Plusieurs constructeurs automobiles croient en l’utilisation des électrocarburants, produits à partir de CO2 et d’hydrogène, pour remplacer une partie de l’essence dans leurs réservoirs. Ces carburants de synthèse, ou « e-fuels », sont produits en combinant de l’hydrogène et du CO2. Pour que ce processus soit neutre pour le climat, il faut que l’hydrogène soit produit via de l’électricité décarbonée, et que le dioxyde de carbone soit capturé dans l’air, les émanations industrielles ou issu de la biomasse. Ils ont les mêmes propriétés que l’essence ou le diesel, et peuvent être utilisés purs ou mélangés à du pétrole sans avoir à modifier le moteur.
Tout en prenant à fond le virage de la voiture électrique, de nombreux constructeurs automobiles fantasment sur l’avenir des e-fuels. Porsche a investi dans une usine pilote dans le sud du Chili, profitant des vents très forts de la région pour produire de l’électricité décarbonée. BMW et Volkswagen (propriétaire de Porsche et d’Audi, qui s’y intéresse aussi) ont défendu récemment les électrocarburants, utilisables dans « un grand nombre de voitures existantes » mais aussi pour « les segments de niche », selon le patron de Volkswagen, Oliver Blume. Ferrari explore cette voie en Formule 1 avec son partenaire pétrolier Shell. Renault et Stellantis s’y intéressent aussi, notamment en partenariat avec le géant saoudien du pétrole Aramco, qui doit lancer une usine de carburants synthétiques (pour l’aviation, la marine et la route) en 2024 en Espagne, avec le pétrolier Repsol.

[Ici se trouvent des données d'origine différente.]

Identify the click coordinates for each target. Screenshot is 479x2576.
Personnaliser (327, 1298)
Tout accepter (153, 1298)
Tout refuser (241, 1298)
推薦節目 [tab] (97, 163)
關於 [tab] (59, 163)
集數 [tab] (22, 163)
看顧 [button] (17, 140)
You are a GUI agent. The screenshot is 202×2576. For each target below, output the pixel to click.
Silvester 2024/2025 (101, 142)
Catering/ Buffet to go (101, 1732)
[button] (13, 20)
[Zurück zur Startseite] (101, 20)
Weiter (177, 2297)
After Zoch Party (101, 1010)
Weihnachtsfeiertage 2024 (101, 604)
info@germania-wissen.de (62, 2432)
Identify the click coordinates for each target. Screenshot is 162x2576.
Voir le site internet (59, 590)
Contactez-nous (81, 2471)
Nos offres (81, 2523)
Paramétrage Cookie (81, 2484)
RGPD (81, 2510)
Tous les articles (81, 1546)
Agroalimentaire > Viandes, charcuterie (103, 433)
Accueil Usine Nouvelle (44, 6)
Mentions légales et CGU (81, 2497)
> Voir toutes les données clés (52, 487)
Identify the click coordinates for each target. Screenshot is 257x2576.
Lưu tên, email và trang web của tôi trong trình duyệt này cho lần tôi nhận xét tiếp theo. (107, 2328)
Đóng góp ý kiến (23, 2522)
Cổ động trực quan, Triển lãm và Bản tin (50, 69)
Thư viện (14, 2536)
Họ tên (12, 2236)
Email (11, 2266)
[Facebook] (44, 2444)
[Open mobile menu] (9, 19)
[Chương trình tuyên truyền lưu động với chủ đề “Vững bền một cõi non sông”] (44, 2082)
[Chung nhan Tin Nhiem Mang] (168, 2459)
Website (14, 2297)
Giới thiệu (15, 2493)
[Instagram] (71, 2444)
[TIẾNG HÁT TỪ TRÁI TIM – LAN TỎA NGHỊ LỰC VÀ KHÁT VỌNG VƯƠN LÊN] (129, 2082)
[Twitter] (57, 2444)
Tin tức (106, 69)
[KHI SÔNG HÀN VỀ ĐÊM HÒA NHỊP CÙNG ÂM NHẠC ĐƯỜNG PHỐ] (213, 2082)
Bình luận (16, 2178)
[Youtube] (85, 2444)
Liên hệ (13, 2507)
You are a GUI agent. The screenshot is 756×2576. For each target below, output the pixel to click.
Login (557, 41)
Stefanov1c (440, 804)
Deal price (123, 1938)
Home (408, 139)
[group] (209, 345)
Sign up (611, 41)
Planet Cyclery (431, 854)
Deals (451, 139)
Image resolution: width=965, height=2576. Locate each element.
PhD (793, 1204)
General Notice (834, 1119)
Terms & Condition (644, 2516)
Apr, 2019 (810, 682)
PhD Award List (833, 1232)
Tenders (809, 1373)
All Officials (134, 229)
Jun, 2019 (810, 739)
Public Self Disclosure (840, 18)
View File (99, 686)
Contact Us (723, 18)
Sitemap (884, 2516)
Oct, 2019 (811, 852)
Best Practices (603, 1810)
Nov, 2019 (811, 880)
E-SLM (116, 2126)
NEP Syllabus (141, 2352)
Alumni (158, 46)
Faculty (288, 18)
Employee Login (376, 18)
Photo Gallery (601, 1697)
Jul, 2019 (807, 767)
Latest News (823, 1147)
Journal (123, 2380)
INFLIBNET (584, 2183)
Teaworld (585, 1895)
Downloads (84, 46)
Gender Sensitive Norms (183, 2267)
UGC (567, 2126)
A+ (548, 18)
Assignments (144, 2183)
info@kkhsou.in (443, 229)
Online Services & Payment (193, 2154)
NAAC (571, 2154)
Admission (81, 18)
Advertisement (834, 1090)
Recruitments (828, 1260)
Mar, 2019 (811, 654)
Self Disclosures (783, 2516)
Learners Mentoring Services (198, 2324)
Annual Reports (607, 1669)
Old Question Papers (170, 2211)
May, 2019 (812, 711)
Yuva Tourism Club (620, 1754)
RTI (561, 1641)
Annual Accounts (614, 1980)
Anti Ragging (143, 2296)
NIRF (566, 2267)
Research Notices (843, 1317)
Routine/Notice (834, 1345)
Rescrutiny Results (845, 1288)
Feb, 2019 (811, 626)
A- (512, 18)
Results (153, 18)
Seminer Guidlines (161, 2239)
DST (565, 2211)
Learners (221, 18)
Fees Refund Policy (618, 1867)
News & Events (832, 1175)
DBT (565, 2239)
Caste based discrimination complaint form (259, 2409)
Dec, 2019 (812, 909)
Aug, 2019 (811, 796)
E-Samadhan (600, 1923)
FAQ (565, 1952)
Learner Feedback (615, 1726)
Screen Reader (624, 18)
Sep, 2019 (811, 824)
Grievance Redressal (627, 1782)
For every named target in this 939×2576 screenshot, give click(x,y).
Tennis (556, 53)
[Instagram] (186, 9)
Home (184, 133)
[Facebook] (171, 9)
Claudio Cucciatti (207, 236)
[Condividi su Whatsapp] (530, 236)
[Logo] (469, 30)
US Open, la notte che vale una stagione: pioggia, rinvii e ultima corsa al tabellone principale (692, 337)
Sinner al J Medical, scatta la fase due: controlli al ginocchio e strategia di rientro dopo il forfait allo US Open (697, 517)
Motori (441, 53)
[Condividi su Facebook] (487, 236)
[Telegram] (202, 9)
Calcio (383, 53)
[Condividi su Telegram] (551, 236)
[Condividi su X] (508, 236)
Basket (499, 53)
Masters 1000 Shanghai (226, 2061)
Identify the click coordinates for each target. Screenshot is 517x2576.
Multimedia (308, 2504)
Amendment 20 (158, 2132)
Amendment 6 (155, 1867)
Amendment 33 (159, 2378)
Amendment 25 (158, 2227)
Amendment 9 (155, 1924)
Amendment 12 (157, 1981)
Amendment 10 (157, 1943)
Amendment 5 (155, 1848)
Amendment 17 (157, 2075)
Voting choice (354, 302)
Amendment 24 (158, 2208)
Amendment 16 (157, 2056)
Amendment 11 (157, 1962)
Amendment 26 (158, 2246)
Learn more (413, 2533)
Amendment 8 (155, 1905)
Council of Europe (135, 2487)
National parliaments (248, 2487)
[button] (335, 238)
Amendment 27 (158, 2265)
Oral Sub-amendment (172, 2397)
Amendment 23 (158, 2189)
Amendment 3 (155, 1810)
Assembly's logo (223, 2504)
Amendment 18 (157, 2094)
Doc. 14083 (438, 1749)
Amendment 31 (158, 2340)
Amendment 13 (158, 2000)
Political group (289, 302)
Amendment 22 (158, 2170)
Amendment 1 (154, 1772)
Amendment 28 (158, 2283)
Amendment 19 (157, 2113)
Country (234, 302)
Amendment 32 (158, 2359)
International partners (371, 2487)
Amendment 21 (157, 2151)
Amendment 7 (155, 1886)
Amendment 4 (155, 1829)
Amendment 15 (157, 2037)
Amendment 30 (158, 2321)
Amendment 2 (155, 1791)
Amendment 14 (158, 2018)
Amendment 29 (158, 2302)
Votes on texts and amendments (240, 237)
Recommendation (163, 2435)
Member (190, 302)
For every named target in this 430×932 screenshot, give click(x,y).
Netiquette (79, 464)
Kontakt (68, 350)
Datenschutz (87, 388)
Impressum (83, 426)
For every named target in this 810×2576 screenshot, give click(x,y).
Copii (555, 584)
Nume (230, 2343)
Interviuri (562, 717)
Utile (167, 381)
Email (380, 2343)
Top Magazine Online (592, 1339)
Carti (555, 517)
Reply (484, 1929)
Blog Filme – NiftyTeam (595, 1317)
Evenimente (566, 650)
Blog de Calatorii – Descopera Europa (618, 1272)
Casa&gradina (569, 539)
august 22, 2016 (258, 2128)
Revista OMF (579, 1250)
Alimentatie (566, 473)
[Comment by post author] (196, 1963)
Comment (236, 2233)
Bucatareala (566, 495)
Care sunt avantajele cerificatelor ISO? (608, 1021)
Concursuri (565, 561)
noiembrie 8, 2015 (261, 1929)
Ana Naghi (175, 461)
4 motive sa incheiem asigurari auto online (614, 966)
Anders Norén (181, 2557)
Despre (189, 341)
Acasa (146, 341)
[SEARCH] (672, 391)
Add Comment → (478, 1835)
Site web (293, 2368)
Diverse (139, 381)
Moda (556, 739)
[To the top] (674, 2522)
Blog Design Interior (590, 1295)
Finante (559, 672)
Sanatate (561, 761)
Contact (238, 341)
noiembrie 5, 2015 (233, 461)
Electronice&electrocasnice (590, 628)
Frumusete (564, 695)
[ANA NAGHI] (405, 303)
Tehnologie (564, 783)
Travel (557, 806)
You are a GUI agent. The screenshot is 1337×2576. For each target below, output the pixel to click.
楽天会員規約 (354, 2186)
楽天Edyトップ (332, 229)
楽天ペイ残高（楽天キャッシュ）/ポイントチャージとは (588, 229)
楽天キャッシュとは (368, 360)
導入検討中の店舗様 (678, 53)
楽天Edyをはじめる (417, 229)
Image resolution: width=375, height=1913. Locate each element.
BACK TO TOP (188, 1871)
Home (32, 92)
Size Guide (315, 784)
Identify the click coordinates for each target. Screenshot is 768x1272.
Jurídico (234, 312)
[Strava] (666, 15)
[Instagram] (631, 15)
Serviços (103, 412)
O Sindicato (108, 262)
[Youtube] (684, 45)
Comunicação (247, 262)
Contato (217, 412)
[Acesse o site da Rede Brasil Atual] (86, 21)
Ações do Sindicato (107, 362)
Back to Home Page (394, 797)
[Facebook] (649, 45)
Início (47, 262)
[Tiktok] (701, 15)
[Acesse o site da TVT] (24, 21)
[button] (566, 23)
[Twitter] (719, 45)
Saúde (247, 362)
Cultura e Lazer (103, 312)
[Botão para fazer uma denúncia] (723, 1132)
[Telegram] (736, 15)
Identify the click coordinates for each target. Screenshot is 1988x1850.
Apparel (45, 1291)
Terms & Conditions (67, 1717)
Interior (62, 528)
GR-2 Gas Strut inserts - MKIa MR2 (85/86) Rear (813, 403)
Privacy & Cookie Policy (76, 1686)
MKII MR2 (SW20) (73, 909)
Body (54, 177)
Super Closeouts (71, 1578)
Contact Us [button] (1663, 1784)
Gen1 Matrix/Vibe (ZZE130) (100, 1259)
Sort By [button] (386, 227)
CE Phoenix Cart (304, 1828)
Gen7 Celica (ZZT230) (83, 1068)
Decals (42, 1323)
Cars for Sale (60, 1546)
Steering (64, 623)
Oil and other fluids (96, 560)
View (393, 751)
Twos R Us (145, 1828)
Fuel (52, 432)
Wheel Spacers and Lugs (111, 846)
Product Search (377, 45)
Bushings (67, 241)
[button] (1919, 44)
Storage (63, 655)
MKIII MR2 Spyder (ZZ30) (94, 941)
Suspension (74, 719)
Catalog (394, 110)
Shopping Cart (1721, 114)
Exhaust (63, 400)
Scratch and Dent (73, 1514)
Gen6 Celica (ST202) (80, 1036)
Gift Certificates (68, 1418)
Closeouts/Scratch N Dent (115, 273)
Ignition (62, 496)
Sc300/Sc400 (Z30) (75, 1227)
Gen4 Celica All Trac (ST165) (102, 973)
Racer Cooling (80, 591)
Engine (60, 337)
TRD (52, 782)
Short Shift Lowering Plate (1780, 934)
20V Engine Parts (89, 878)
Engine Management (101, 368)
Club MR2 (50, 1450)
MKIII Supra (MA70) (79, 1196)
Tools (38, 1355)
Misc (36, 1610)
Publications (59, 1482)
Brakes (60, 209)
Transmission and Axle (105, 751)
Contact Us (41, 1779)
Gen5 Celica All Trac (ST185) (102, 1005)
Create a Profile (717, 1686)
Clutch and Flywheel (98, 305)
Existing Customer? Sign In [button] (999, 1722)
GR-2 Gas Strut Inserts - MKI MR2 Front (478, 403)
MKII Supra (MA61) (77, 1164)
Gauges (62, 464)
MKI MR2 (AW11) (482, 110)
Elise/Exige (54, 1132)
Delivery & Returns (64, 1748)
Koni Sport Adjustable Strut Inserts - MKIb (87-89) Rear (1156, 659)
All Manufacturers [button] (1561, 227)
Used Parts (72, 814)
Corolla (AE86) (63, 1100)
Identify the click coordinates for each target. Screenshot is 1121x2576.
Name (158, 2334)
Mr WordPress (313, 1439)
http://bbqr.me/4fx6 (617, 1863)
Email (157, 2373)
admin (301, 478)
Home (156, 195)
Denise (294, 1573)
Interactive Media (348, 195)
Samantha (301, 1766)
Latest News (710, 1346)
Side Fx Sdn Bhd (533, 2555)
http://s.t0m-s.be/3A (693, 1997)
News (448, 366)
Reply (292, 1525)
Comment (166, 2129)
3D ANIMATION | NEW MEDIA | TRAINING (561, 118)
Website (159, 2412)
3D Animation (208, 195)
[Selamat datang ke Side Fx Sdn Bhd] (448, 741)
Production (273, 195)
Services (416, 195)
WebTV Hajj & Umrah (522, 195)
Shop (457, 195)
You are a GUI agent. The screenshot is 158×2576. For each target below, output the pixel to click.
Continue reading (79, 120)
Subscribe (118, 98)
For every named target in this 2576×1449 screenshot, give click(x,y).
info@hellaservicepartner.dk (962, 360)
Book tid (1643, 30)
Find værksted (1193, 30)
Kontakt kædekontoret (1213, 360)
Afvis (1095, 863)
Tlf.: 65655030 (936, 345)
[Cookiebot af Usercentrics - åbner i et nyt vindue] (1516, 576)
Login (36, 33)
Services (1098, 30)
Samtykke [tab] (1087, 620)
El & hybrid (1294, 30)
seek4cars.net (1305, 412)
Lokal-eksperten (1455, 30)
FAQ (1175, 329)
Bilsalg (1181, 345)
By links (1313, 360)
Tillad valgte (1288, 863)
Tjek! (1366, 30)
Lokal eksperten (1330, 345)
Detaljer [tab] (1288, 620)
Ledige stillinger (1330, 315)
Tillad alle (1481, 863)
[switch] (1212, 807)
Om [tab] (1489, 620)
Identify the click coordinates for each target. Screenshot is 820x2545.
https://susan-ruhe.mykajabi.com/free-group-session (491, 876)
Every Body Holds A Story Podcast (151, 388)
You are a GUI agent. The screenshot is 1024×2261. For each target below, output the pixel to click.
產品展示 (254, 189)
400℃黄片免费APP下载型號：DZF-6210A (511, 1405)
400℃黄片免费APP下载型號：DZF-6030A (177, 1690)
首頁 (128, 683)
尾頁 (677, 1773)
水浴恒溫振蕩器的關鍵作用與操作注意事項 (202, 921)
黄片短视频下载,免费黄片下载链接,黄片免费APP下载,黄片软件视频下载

Cependant, cette technologie est vivement contestée par des experts et ONG environnementales. Leur rendement énergétique est « très mauvais » par rapport à l’électricité ou l’hydrogène, « les procédés industriels ne sont pas prêts, leur production coûte cher et il y en aura relativement peu », énumère Nicolas Dore, de l’Agence française pour l’environnement (Ademe). L’agence voit plutôt une place pour ces nouveaux carburants dans les secteurs « très difficiles à décarboner », à commencer par le transport aérien. Par ailleurs, s’ils sont neutres en carbone, ils émettent toujours des dioxydes d’azote (NO2) et des particules cancérigènes, souligne l’ONG Transport & Environment (T&E). Selon l’ONG, les e-fuels sont un « cheval de Troie » de l’industrie automobile pour prolonger la vie des moteurs thermiques et risquent de retarder les investissements dans l’électrification.
La production complexe et énergivore des e-fuels pourrait également entraîner un coût à la pompe de 2,82 euros minimum en France en 2030, soit presque 50% de plus que l’essence ordinaire actuelle, selon T&E. Porsche, quant à elle, assure que ces carburants synthétiques seront vendus à long terme au même prix que l’essence, une fois leur production augmentée.
En fin de compte, bien que les e-fuels puissent être une solution pour les secteurs difficiles à décarboner, leur production est coûteuse et leur utilisation n’est pas encore prête pour le grand public. D’autres solutions plus matures et moins chères sont disponibles avec de meilleurs rendements énergétiques, comme l’électricité ou l’hydrogène. Il est important de ne pas retarder les investissements dans l’électrification en utilisant les e-fuels comme une solution à court terme pour prolonger la vie des moteurs thermiques.